Data to use:
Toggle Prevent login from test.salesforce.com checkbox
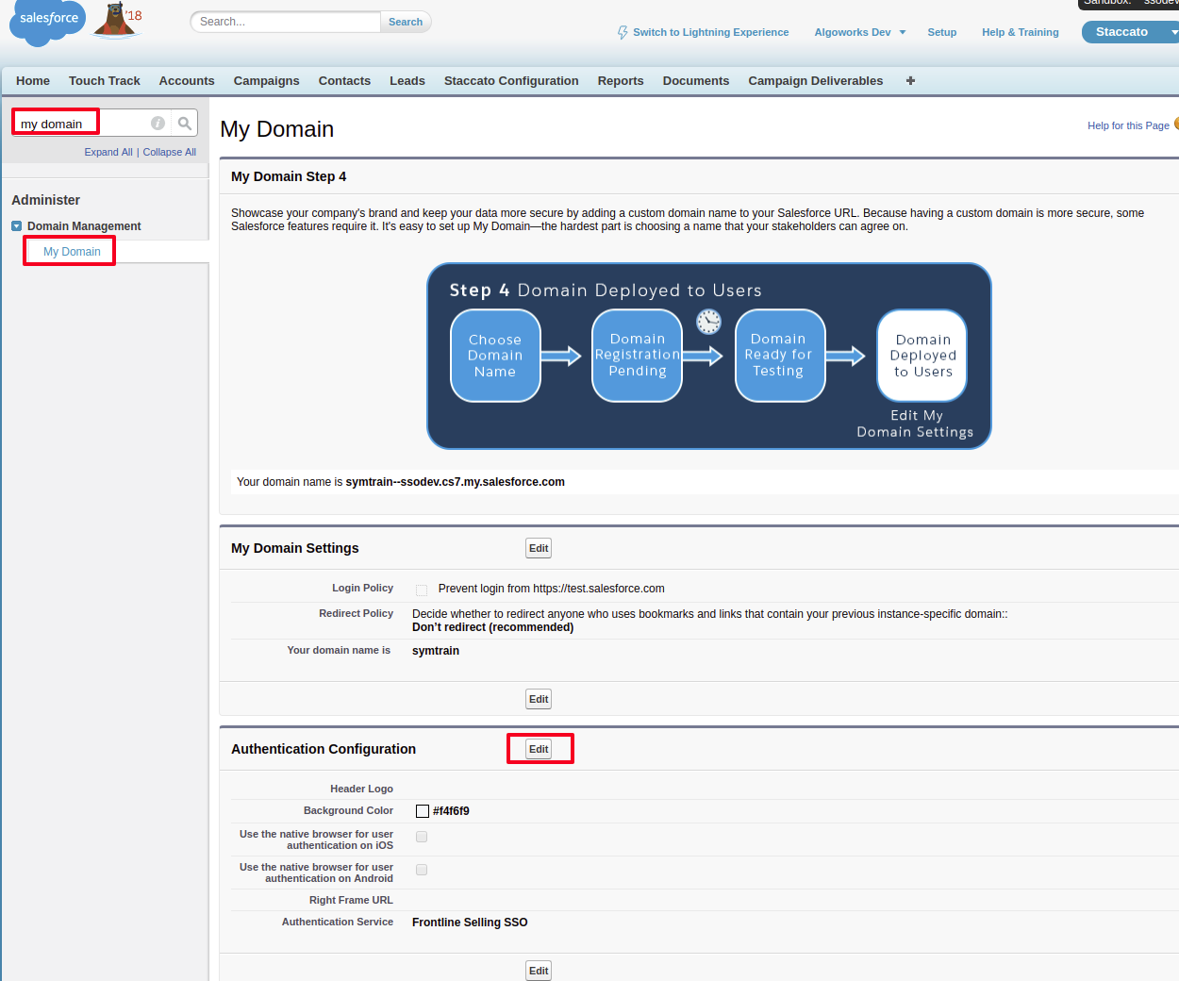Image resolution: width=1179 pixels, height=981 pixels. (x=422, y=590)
==
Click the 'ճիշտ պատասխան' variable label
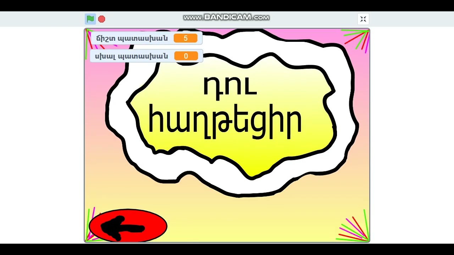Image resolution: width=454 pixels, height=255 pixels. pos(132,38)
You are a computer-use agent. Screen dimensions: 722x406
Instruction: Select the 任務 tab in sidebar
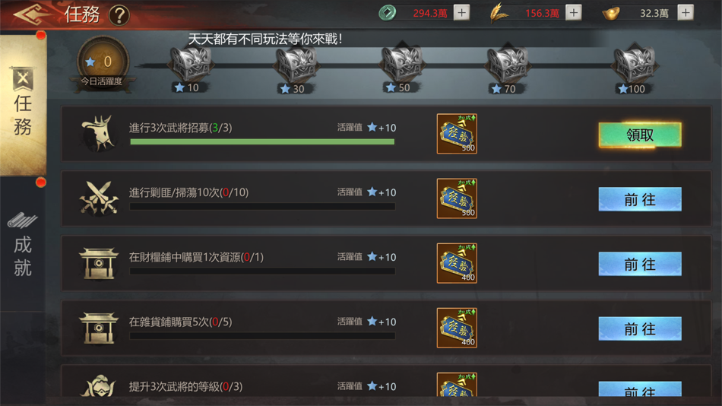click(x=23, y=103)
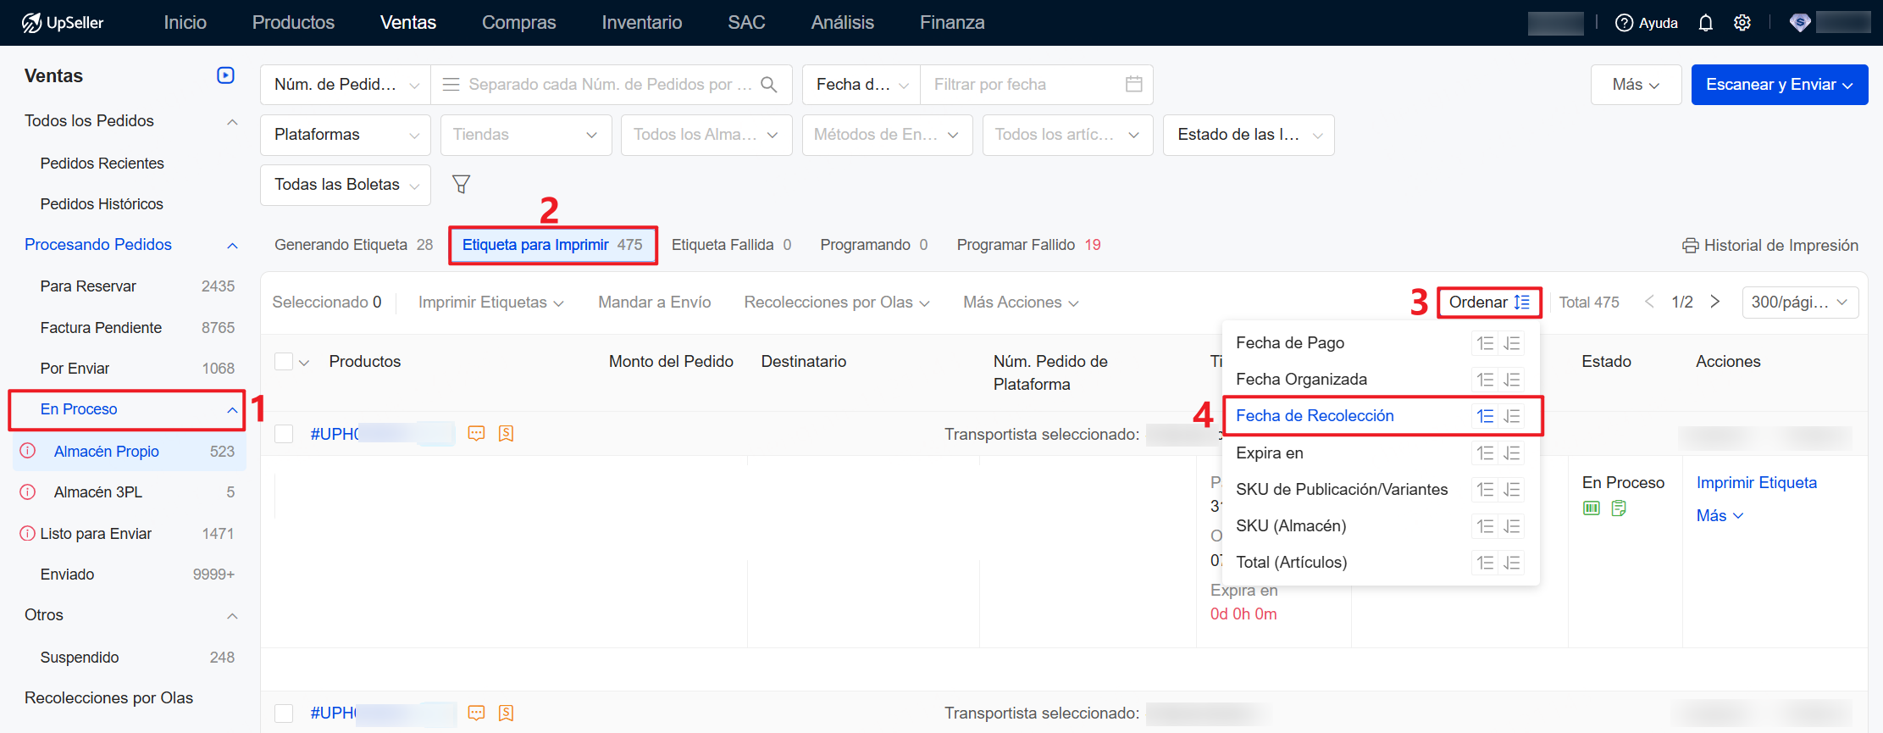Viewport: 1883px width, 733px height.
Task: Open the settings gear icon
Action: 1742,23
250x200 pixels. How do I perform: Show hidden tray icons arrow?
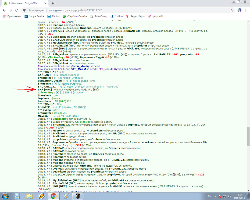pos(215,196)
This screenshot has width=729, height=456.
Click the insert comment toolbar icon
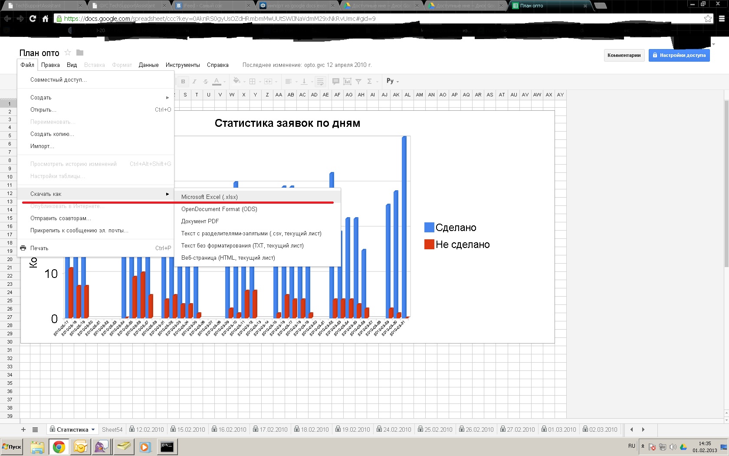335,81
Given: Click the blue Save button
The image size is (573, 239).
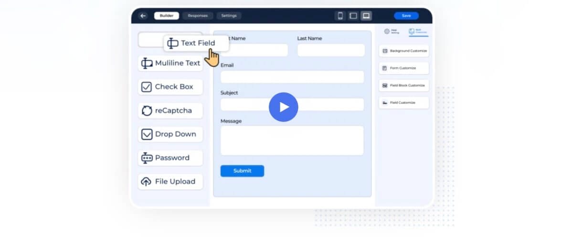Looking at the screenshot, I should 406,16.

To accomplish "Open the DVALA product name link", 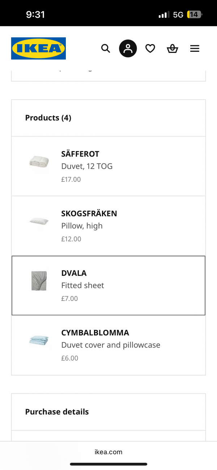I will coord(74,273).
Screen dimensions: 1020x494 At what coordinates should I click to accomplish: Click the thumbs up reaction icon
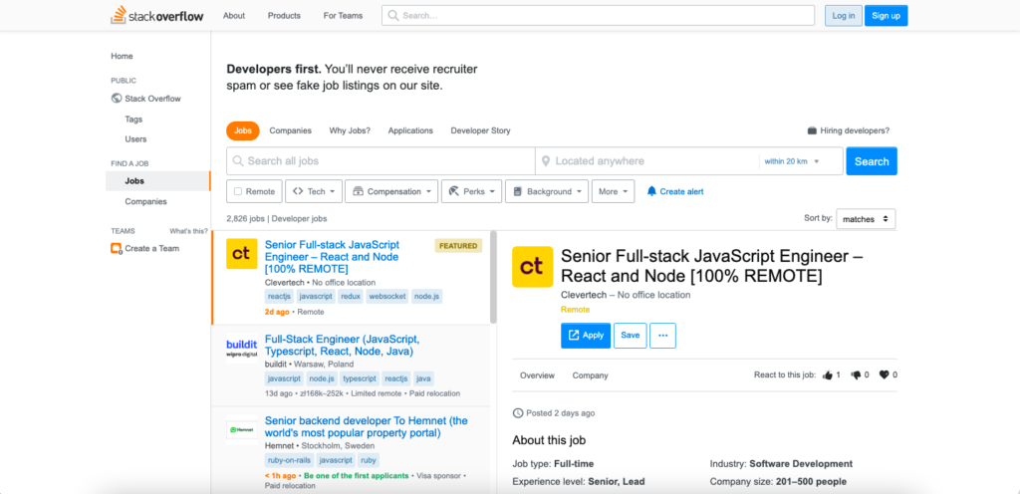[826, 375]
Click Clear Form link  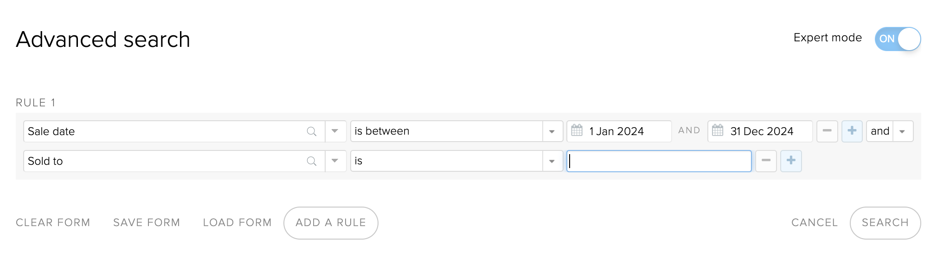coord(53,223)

About this exercise:
Output exactly the lines of the listing above that start with the one holding "Click the 'ճիշտ պատասխան' variable label" and go on through the one holding "You are a computer-use"; leave the pictures out.

Answer box:
Click the 'ճիշտ պատասխան' variable label
Image resolution: width=454 pixels, height=255 pixels. pos(132,38)
You are a computer-use agent. Screen dimensions: 722x406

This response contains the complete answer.